Lucara estimates that its Karowe mine accounts for 0.3% to 0.4% of global diamond production. The world’s largest diamond was discovered near Pretoria, South Africa in 1905 when Frederick Wells, a mine superintendent, carried out a routine inspection at the Premier Mine.

The 2,492 carat diamond discovered by Canadian miner Lucara Diamond at its Karowe mine in northeastern Botswana in August is the second-largest find. No one alive today has ever seen a larger newly discovered diamond.

In 1905, Wells spotted a reflection of light on a wall. He climbed a ladder and used his penknife to extract what looked like a large shard of crystal. The find, a 3,106-carat diamond, became known as the Cullinan diamond, after the name of the mine’s owner.

When Wells took it back to the mine offices, the clerks refused to believe that it was a diamond, and one of them threw the stone out of the window.

There’s no single person who was responsible for the Karowe diamond find, which was made with the help of X-ray technology developed by Norwegian partner TOMRA, Lucara Diamond CEO William Lamb tells The Africa Report.

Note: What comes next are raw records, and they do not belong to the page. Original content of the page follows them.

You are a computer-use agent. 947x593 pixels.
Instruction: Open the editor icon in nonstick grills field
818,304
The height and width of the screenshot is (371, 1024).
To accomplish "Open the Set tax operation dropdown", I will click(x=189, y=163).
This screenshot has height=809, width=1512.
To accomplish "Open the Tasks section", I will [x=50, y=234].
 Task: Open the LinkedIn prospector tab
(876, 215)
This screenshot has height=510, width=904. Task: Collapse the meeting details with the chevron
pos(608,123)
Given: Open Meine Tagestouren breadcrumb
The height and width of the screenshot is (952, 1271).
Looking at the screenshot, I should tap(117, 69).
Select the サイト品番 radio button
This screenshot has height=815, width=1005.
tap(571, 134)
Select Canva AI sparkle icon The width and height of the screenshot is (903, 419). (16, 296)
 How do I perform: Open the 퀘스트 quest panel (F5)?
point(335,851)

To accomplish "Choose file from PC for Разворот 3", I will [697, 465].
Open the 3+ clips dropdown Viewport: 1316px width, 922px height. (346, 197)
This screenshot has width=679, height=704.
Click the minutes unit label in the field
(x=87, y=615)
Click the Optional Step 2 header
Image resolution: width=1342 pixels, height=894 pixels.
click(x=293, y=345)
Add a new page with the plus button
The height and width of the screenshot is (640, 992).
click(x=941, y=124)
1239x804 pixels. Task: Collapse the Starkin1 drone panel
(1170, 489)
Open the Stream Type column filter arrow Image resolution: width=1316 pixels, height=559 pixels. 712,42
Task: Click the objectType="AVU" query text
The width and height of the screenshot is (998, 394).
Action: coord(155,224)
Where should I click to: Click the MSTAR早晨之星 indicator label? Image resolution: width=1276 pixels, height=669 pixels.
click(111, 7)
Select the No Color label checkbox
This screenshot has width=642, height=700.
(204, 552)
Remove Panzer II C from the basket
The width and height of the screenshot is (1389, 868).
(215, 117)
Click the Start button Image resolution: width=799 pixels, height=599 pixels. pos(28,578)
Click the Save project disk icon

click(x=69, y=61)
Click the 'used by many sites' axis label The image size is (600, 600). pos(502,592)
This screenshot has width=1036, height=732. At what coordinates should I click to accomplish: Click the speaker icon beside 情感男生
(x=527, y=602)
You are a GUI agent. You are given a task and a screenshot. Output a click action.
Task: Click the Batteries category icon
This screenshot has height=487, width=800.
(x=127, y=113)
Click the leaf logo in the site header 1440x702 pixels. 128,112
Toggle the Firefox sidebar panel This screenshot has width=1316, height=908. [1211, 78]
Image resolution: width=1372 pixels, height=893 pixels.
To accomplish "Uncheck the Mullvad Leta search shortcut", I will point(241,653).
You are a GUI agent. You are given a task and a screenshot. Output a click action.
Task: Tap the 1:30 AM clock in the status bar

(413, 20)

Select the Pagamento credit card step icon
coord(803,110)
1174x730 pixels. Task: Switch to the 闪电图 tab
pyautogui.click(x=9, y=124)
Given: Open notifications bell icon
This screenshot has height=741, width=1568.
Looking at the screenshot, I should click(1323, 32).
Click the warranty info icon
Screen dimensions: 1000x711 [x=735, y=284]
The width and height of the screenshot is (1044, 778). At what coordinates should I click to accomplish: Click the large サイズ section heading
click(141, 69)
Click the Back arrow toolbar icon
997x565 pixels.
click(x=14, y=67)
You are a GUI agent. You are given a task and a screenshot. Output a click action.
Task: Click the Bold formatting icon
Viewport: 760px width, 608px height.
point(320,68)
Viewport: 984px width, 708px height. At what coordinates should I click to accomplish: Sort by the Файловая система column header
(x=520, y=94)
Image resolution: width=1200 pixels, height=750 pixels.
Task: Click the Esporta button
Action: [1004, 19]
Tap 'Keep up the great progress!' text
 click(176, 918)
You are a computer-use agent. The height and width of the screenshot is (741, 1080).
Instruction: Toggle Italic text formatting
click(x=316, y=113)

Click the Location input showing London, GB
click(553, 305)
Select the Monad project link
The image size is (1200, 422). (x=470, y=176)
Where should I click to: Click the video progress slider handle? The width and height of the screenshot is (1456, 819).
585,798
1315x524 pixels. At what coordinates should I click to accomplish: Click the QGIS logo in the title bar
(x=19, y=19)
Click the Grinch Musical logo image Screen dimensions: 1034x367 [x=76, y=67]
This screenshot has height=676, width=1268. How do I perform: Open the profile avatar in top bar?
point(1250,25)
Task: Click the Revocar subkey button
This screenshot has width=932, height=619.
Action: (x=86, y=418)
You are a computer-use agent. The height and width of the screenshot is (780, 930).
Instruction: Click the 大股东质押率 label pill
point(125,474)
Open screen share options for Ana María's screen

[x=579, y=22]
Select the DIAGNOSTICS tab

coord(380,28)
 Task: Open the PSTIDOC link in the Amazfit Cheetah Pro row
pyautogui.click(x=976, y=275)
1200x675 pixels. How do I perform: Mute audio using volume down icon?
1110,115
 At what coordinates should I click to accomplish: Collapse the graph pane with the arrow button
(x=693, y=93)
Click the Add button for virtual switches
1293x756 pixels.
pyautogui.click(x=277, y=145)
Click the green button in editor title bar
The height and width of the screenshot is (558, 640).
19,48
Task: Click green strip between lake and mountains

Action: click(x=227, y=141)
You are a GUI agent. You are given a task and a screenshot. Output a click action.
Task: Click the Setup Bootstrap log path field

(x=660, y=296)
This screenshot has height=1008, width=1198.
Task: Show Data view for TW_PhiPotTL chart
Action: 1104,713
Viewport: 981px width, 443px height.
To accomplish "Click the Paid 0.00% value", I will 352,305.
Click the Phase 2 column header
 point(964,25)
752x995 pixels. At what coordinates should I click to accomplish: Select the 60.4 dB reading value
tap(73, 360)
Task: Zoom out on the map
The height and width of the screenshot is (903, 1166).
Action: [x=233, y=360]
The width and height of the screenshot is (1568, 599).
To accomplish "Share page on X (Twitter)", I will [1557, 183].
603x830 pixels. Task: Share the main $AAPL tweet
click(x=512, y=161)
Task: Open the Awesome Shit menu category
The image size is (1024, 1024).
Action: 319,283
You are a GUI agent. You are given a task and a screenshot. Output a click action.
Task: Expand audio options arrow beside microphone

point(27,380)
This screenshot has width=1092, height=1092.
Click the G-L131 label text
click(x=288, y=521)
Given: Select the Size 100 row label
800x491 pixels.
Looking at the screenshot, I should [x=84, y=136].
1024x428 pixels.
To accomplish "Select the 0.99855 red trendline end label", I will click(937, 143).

“It’s a fantastically significant stone for Botswana,” Lamb says. The diamond industry is at a “low point” due to challenges such as the advance of laboratory-developed diamonds. 

“The industry needs the exposure. It couldn’t be better timed,” he says.

Sales of rough diamonds at Debswana Diamond Company, owned by the Botswana government and Anglo American’s De Beers, dropped by 49% in the first half of this year as the global market slumped.

Botswana, says Lamb, has effectively marketed itself as a tourist destination, and a publicity campaign to promote the country as a mining jurisdiction could help to arrest the decline.

Synthetic diamonds threat

The Karowe mine, which is 100% controlled by Lucara, has been in production since 2012. Botswana hasn’t opened a new diamond mine since. The find, Lamb says, can trigger new foreign investment into the country.

Lamb says that the mine produces large stones as it stands on the site of an extinct volcano. He estimates that Karowe alone accounts for 0.3% to 0.4% of global diamond output. The mine, he says, has between 12 and 15 years of resources remaining.

The find, he says, highlights the fact that lab stones quickly depreciate, while natural stones hold their value. Expecting lab diamonds to have long-term value is a “fool’s game” while larger natural stones can serve as an “insurance policy”.

Botswana, says Lamb, remains vulnerable to the threat posed by cheap synthetic stones. De Beers, which gets 70% of its rough diamond supply from Botswana, said in May that it will stop creating synthetic diamonds and concentrate on natural diamonds, ending a six-year experiment.